2a  Serie “Organizzazione”

6a  Serie “Azione”

 

  • Il lavoro viene svolto talvolta a classe intera, ma il più delle volte a gruppi di quattro/sei individui.
  • Si concede poco tempo per ogni esercizio (dai due ai cinque minuti). Tale limitazione serve di stimolo all’alunno perché sposti la propria attenzione dal contenuto al procedimento: quest’ultimo è veicolo di pensiero oltremodo essenziale; focalizzare l’attenzione sul procedimento consente infatti lo sviluppo del pensiero nella sua funzione di abilità generale che può essere applicata a situazioni svariate. Le discussioni di tipo generale, in simile contesto, sono più dannose che utili.
  • Nel momento stesso in cui si cerca di mantenere l’attenzione focalizzata sul procedimento, si vuole comunicare agli alunni una precisa coscienza del loro rendimento.

Strumenti CoRT

Come strumenti si fa uso delle 60 schede, ognuna delle quali corrisponde a una precisa strategia mentale. Le strategie di pensiero vanno considerate un po’ come gli attrezzi dell’artigiano: disposti sul banco di lavoro, stanno lì, inerti, nell’attesa di essere messi all’opera al momento opportuno, per lo scopo specifico a cui sono adibiti; l’importante è apprendere a usarli con abilità e determinazione.
Svolgimento

Una lezione-tipo si svolge in tre momenti essenziali ai quali possono seguire ulteriori due:

  • Introduzione. Si propone un esempio – generalmente riportato sulla scheda – o si organizza un breve gioco, anche con l’apporto di disegni alla lavagna o di elementi di manipolazione utili allo scopo.
  • Esercitazioni.

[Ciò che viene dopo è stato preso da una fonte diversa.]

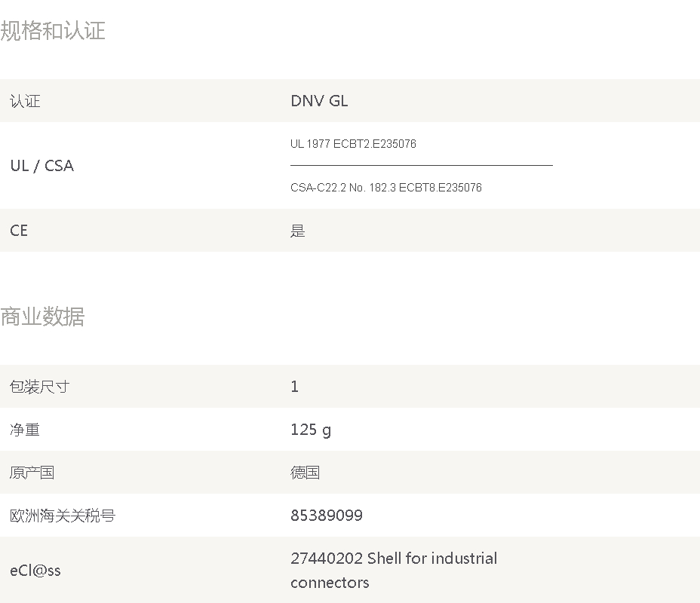Click UL 1977 ECBT2.E235076 text
Image resolution: width=700 pixels, height=603 pixels.
pos(353,144)
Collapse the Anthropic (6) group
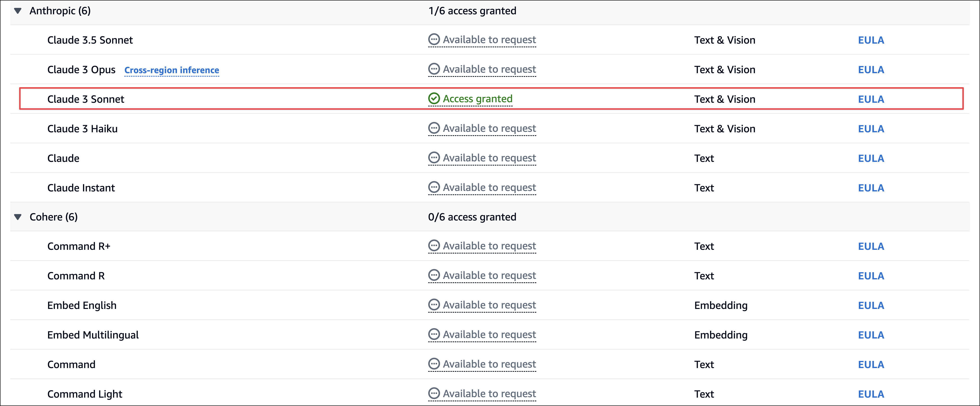This screenshot has height=406, width=980. [x=18, y=11]
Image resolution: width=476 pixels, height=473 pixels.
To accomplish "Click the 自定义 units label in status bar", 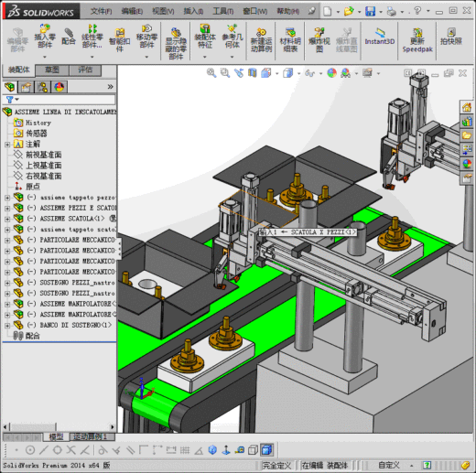I will coord(389,465).
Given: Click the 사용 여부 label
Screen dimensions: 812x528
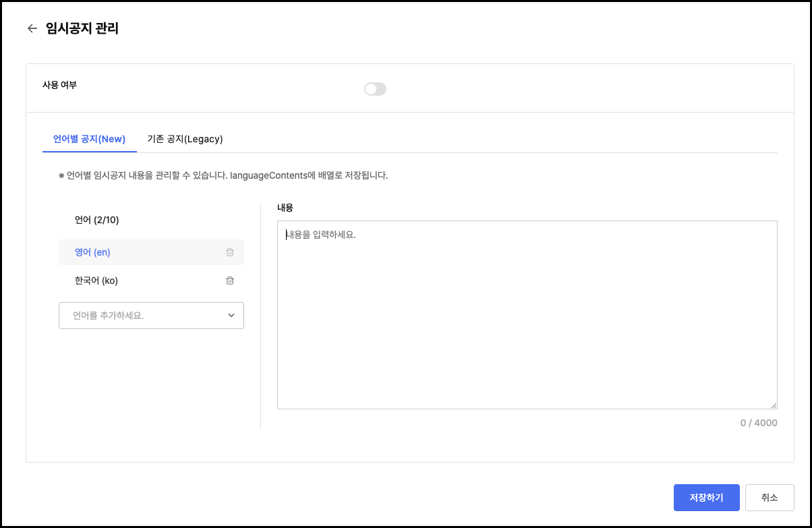Looking at the screenshot, I should [59, 85].
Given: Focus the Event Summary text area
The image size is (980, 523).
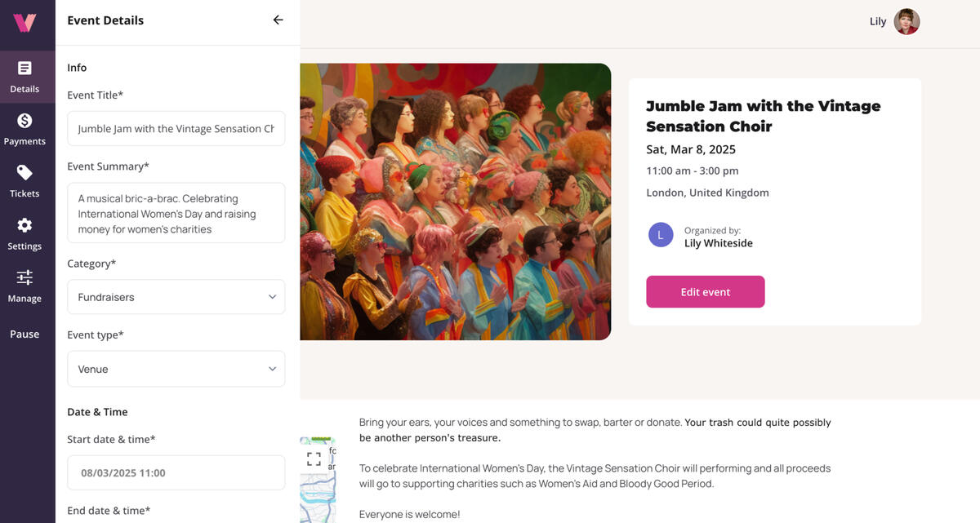Looking at the screenshot, I should click(176, 213).
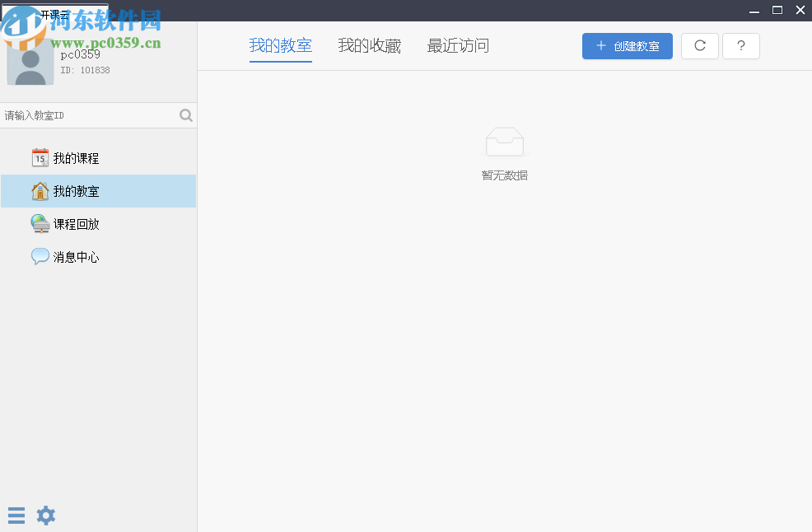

Si affrontano gli esercizi, due, tre o più, come monento centrale della funzione di pensiero.
  • Discussione sul procedimento. I gruppi socializzano le operazioni e i procedimenti seguiti attorno al pensiero trattato.
  • Analisi dei princìpi. In genere vengono proposti alcuni princìpi fondamentali dei quali si procede all’analisi e al commento.
  • Ulteriori proposte. Vengono offerti argomenti aggiuntivi che danno spazio per più estese proposte di riflessione.

 

Primo livello (6 ore)

Il metodo – conoscenza della struttura e applicabilità:

  • a chi è dedicato,
  • quando, quanto, come si applica,
  • che cosa ci si attende,
  • quale la sua efficacia,
  • applicabilità e vantaggi nell’ottica del Programmi scolastici,
  • motivazioni psico-evolutive e socio-culturali,
  • un’esigenza di rinnovamento: che cosa significa cambiare,
  • perché cambiare,
  • uno sguardo al futuro,
  • quali strumenti,
  • la sequenza finalizzata degli itinerari,
  • la struttura delle sedute,
  • lavoro di gruppo e socializzazione,
  • il ruolo dell’insegnante,
  • i tempi,
  • le difficoltà,
  • strategie di pensiero come nuova “forma mentis”,
  • pensiero come attività metacognitiva, come abilità cosciente che deve essere appresa e che consente l’approccio a situazioni nuove e desuete.

 

Secondo livello (ore 14)

  • Le strategie mentali nello specifico.
  • Percorsi attivi simulati.
  • La valutazione del lavoro svolto.

 

SISTEMA MULTIPROPOSTA
L’obiettivo è contribuire alla prevenzione dell’insuccesso scolastico attraverso una didattica che sappia educare l’intelligenza e recuperare le difficoltà di apprendimento.
EDUCARE L’INTELLIGENZA
Vivere in un società complessa richiede in misura sempre maggiore flessibilità mentale, pensiero strategico, autoregolazione cognitiva, consapevolezza del proprio modo di operare.